-- Given text start --

It’s not like tax levies were an easy sell even back in the November election before people paid those new tax bills in February. In the November election, there were 17 basic tax-increase levies in Montgomery, Miami, Greene and Warren counties, and only four of them passed (school issues in Oakwood, Troy and Yellow Springs, plus a fire/EMS levy in the small Miami County town of Covington).

On the other hand, all 22 flat renewal levies passed, as residents were OK with extending existing tax rates out into future years. And not surprisingly, levies that fall in between new ones and renewals (replacement levies, renewal-with-increase, etc.), basically split, with six passing and five being rejected.

The last time there was a large property value increase, back in 2021, fewer jurisdictions even tried new tax levies that spring. In Montgomery and Greene counties there were only four additional levies on the ballot combined — two school levies passing and two city levies failing. This year there are twice as many, plus replacement levies that would also raise taxes.

Some cities and schools putting the tax-increase levies on the March ballot say their hand is somewhat forced.

“We receive a very small amount of state funding, so we are reliant on local property taxes for the largest portion of our school funding. On top of that, the amount we receive each year from locally voted levies is frozen because of state law,” said Centerville City Schools Superintendent Jon Wesney. “This means our revenue remains relatively flat, so as costs increase, schools are faced with having to make significant cuts or ask voters to approve additional funding in order to maintain quality educational programming and services.”

The levies on the March ballot are an interesting mix. There are new-money levies for school construction (Tipp City, Warren County JVS), and daily school operations (Centerville, Franklin and Milton-Union). There are city income tax renewals for a range of purposes (Dayton and Fairborn). And there are big levies and small ones — Tipp City schools are seeking an 8.68-mill increase, while Brookville schools have two levies on the ballot, and even combined they don’t reach 1 full mill.

School construction/facilities levies

Three school districts are asking residents to approve new tax/bond issues so they can build new or expanded facilities — Tipp City, Greeneview and the Warren County Career Center.

Tipp City’s bond issue would pay to replace their three elementary schools and one middle school with a single new building for preschool to eighth grade. But even though they would get state funding help if voters approve, the bond issue would still cost a homeowner $304 for each $100,000 of appraised property value. Voters rejected a Tipp City schools bond issue in 2019 by a 53-47 ratio.

The Warren Career Center hopes to build a secondary campus at their main site to increase capacity and programming, similar to what career tech centers in Montgomery and Greene counties have done in the past few years. Because the project would get state support and draw tax funding from a much broader area if approved, the cost would be $28 per year per $100,000 of property value. Voters rejected a similar measure in November by a narrow margin.

Greeneview schools near Jamestown are also asking voters to reconsider a bond and tax levy for school construction after they soundly rejected a measure in November (63-37). The $33 million project would include $11 million from state and federal sources if voters approve the local share. The current middle school would be renovated and expanded and become the elementary school. A new academic wing for grades 5-8 would be added to the current high school building. And an athletic field house and outdoor practice fields would be constructed. The cost to a resident would be 3.99 mills, or $140 per $100,000 of property value, for 37 years.

-- Given text end --

→ **Set problem 1**
How would you put this sentence from the levy article into Spanish: "Some cities and schools putting the tax-increase levies on the March ballot say their hand is somewhat forced."?
→ **Set problem 2**
Can you set down the part of the levy article starting with "Greeneview schools near" and going on through "for 37 years.", word for word?
You won't need the material that comes next.

-- Collected data start --

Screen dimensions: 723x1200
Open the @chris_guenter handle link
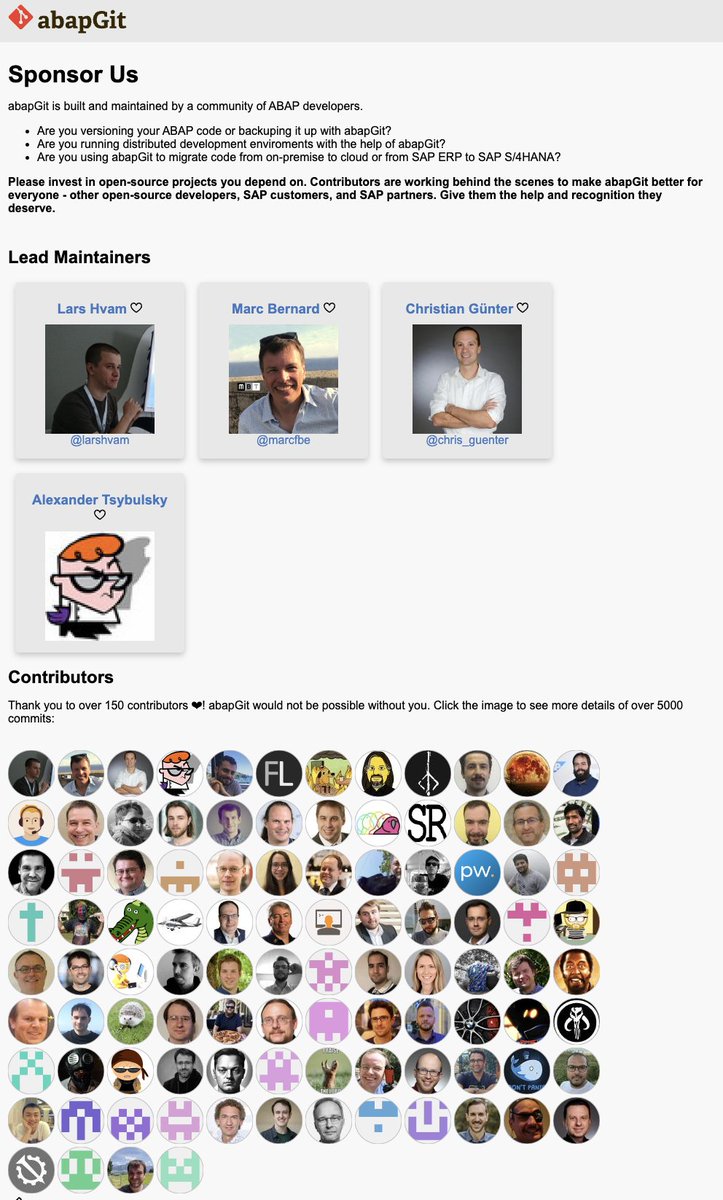click(x=467, y=440)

-- Collected data end --

→ **Full response 1**
Algunas ciudades y escuelas que llevan los gravámenes de aumento de impuestos a la boleta de marzo dicen que, en cierta medida, se ven obligadas a hacerlo.

→ **Full response 2**
Greeneview schools near Jamestown are also asking voters to reconsider a bond and tax levy for school construction after they soundly rejected a measure in November (63-37). The $33 million project would include $11 million from state and federal sources if voters approve the local share. The current middle school would be renovated and expanded and become the elementary school. A new academic wing for grades 5-8 would be added to the current high school building. And an athletic field house and outdoor practice fields would be constructed. The cost to a resident would be 3.99 mills, or $140 per $100,000 of property value, for 37 years.